Kerberos. This is the generally used high security authentication service, often required for admission to corporate or university sites. When the server sends back the encrypted ticket in a UDP packet, it never arrives through Time Warner's net. Fortunately Kerberos can also use TCP. In your krb5.conf file in the libdefaults section, specify udp_preference_limit=1 meaning to use TCP for all packets bigger than 1 byte. Then, Kerberos authentication is possible if the router is mangling the MSS in SYN packets.
OpenVPN. This VPN (Virtual Private Network) protocol encrypts
generic traffic and packs it up in UDP packets. Other VPN protocols such
as IPSEC do it similarly, with the encrypted traffic sent in various kinds of
datagrams, generally one datagram per content packet. Traffic from the remote
end is lost if the datagrams do not fit in Time Warner's MTU. As with other
datagram protocols, packet fragmentation could have been turned on if Time
Warner had sent the ICMP host unreachable
packet required by RFC 1191,
but they don't. So VPNs in general and OpenVPN in particular cannot be used
through Time Warner's network.
TCP Meltdown. PPTP is a Microsoft-ish VPN protocol which always
uses TCP, and OpenvPN can also be configured to use TCP, but this requires
cooperation at the server end which is usually not forthcoming. These would
work through Time Warner's cable. But VPNs or other tunnels on TCP are subject
to the dreaded TCP meltdown
syndrome. If packets are lost, TCP for both
the tunnel and the payload stream will demand that the other end
retransmit them. If the packet loss rate is over 50%, the
frequency of retransmissions will increase without limit. Thus it's
recommended that tunnels should use UDP or another datagram protocol, letting
the payload TCP stream handle retransmissions.

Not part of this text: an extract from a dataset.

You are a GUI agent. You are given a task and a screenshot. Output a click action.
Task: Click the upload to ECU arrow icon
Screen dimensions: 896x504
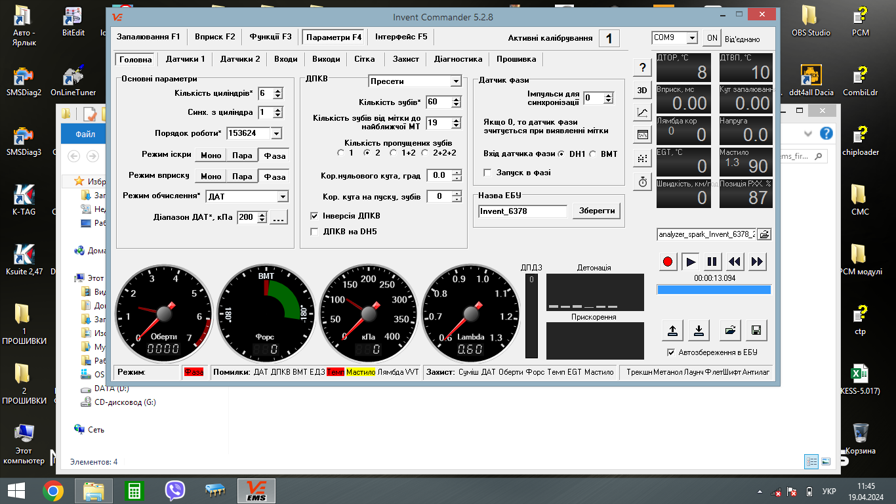[672, 330]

IPv6 Tunneling (6in4). Each computer needs a unique numeric IP (Internet Protocol) address. In the original version, called IPv4, there are exactly 4294967296 possible addresses. As of fall 2011 all of them have been assigned. In the late 1990s a new IP version was worked out called IPv6, which has 340282366920938463463374607431768211456 possible addresses, which should be enough for the forseeable future. Modern operating systems such as Linux, Windows and MacOS are able to use these addresses. However, retail ISPs such as Time Warner are generally stuck firmly in the 1900's, making do with their already assigned IPv4 addresses. Clients like myself who want to be ready for the new world order in cyberspace need to make an IPv4 tunnel to an ISP that can do IPv6. It is like a VPN except not encrypted, it uses a datagram protocol, and it fails on Time Warner's network for the same reason a VPN does.
VoIP. For voice chat (telephone calls on the Internet), both SIP, the protocol to set up the call, and RDP, the protocol for the voice stream itself, use UDP. If these packets cannot get through, you can't do VoIP on Time Warner cable.
Conclusion. It's a showstopper for us to not be able to use the VPN, VoIP, and other datagram protocols.
Normal
customers will get good service from Time Warner Cable if
they use one computer directly attached to the cable modem (not by a USB NIC),
or if they use the preconfigured router that Time Warner provides at extra
cost, and if they do only ordinary activities like viewing web pages, watching
videos, or downloading MP3s. I, however, use the Internet for my work, and
datagram protocols are important to me. Do my family and I want to depend on
an ISP which does not follow a basic Internet networking standard, RFC 1191,
and for which it seemed that every time we turn around we need to put a
Band-Aid on some aspect of their service, and for which the Band-Aids ran out
for an important category of network activities that we use?
We have decided to cancel Time Warner Cable service and revert to 0.768Mbps DSL from Verizon. When eventually FIOS is installed in our area, we will immediately adopt it. Preliminary testing on a friend's machine indicates that FIOS does not suffer from the problems Time Warner gives its customers.